I have been trying to find a nice tech stack I like for designing and running machine learning models, and currently I'm trying out mlflow, hydra, and optuna.

However, hydra seems to have several limitations that are really annoying and are making me reconsider my choice. Most problematic is the inability to group parameters together in a multirun. Hydra only supports trying all combinations of parameters, as described in https://github.com/facebookresearch/hydra/issues/1258, which does not seem to be a priority for hydra. Furthermore, hydras optuna optimizer implementation does not allow for early pruning of bad runs, which while not a deal breaker is definitely a nice to have feature.

What I do like about hydra is their ability to combine config yaml, using defaults. So does anyone have any good alternatives or suggestions for how to fix this or what to switch to?

Comments

You must log in or register to comment.

RicketyCricket t1_je50mbi wrote on March 29, 2023 at 1:44 PM

https://github.com/fidelity/spock

_Arsenie_Boca_ t1_je5d04j wrote on March 29, 2023 at 3:09 PM

Looks interesting, a bit more lightweight than hydra. But also misses a lot of cool features like composing multiple yaml configs

RicketyCricket t1_je5j2n9 wrote on March 29, 2023 at 3:48 PM

Most of the cool stuff is buried in the docs under advanced features :-)

https://fidelity.github.io/spock/advanced_features/Composition

(full transparency I'm the author/maintainer/core-developer. I know the docs need a re-org to surface more of the useful features)

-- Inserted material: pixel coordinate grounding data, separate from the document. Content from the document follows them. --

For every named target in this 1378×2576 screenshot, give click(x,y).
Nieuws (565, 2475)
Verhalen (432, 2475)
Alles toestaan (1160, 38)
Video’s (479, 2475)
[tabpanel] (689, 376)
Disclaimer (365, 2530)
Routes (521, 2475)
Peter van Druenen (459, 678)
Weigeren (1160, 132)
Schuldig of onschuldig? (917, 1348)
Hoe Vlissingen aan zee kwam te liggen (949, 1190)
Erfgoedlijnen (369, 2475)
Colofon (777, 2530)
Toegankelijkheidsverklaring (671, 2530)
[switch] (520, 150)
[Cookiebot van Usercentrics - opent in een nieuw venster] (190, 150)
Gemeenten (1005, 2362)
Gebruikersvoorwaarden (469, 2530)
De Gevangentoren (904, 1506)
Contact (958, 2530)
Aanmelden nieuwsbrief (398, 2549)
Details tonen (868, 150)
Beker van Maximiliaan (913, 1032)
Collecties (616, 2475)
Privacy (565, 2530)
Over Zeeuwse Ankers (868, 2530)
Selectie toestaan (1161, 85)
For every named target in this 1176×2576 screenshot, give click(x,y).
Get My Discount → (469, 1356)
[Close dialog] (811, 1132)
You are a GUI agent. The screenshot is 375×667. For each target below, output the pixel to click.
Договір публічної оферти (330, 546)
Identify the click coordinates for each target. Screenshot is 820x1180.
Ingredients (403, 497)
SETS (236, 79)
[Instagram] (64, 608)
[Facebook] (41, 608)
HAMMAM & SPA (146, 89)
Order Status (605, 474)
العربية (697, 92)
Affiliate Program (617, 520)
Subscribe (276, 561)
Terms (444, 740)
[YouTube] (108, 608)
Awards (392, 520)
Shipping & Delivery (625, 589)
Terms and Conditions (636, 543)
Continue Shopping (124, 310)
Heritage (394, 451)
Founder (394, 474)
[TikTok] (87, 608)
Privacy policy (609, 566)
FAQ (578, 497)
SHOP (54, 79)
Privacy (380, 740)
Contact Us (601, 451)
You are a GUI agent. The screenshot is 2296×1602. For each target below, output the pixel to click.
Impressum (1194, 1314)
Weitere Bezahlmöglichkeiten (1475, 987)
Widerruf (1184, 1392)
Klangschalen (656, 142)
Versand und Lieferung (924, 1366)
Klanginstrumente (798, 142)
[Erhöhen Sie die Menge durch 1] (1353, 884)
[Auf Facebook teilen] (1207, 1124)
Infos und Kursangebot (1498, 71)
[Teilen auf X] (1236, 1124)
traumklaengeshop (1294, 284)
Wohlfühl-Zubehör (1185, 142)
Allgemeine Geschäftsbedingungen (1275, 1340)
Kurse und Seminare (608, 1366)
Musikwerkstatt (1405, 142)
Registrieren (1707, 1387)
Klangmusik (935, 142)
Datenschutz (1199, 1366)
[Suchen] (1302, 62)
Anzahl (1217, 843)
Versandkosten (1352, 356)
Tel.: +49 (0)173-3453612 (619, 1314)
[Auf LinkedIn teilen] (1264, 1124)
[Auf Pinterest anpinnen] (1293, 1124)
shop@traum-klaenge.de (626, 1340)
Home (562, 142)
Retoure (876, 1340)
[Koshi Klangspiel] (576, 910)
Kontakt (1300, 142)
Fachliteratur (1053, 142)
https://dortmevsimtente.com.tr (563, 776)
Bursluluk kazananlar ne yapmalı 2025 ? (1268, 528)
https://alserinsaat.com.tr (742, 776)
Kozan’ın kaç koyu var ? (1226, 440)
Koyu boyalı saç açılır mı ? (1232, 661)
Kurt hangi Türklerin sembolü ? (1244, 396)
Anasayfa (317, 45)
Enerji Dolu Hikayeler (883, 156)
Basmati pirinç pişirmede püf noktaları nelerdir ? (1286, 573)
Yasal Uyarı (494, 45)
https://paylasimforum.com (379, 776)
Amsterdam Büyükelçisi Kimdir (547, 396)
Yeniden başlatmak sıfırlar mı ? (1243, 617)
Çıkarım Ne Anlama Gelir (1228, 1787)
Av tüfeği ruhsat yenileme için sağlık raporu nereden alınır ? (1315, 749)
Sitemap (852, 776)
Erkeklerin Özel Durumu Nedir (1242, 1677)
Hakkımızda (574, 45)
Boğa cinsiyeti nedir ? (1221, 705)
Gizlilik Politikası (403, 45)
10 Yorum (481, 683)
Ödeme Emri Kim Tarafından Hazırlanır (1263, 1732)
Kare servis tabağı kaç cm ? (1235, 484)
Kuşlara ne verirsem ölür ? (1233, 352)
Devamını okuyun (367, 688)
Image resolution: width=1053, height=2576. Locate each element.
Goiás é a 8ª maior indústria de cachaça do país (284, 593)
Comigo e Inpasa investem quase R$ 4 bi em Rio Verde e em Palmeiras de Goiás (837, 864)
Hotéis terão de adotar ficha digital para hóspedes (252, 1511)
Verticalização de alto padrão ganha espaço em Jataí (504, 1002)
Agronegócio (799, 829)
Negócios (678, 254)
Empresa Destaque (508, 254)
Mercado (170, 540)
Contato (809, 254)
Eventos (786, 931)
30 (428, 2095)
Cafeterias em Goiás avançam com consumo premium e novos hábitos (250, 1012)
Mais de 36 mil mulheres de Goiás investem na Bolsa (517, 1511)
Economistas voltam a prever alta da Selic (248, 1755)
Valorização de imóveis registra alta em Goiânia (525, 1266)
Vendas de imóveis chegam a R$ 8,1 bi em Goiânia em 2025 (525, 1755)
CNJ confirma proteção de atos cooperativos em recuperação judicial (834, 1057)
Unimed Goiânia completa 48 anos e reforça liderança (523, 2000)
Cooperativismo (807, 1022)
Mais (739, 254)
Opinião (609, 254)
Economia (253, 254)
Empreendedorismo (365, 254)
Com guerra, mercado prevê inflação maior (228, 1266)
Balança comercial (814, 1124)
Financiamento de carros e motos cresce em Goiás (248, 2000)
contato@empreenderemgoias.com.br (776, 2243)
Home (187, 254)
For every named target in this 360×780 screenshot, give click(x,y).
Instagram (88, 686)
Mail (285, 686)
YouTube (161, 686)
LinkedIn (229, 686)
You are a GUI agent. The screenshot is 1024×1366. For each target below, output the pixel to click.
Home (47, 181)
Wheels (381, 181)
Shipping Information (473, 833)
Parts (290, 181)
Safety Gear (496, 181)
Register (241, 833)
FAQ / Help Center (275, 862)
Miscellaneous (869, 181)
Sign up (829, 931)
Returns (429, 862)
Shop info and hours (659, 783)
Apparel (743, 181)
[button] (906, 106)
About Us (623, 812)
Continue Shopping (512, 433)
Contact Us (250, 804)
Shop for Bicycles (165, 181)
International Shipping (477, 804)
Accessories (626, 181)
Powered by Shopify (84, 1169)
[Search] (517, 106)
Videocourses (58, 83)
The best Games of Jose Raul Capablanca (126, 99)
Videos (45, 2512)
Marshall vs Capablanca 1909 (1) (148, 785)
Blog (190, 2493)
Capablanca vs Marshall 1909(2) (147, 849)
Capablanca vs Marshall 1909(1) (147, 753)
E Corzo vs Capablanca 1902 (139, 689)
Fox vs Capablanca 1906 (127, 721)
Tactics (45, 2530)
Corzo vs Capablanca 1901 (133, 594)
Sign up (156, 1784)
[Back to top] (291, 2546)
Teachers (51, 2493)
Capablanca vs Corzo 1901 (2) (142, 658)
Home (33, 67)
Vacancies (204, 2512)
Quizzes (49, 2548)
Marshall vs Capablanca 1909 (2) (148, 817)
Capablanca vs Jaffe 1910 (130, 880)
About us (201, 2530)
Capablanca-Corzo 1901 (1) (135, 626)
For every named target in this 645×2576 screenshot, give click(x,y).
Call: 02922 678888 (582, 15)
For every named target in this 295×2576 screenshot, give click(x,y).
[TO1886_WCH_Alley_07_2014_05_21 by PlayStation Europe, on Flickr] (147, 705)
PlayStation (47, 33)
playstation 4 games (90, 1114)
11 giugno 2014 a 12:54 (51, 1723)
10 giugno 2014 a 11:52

RicketyCricket t1_je5jchr wrote on March 29, 2023 at 3:50 PM

This being my favorite hidden one:

https://fidelity.github.io/spock/advanced_features/Evolve#maintaining-cli-and-python-api-configuration-parity

RicketyCricket t1_je5kgy4 wrote on March 29, 2023 at 3:57 PM

second favorite:

https://fidelity.github.io/spock/advanced_features/Post-Hooks

Basically lets you do any validation necessary on your configs. Spock provides some basics (greater than, within bounds, etc) but it's totally up to the user via any simple asserts or validation functions a user wants to write.

_Arsenie_Boca_ t1_je6ayl7 wrote on March 29, 2023 at 6:45 PM

Thanks, looks like your library isn't far behind hydra in terms of functionality. Will definitely look into it more closely the next time I set up a project.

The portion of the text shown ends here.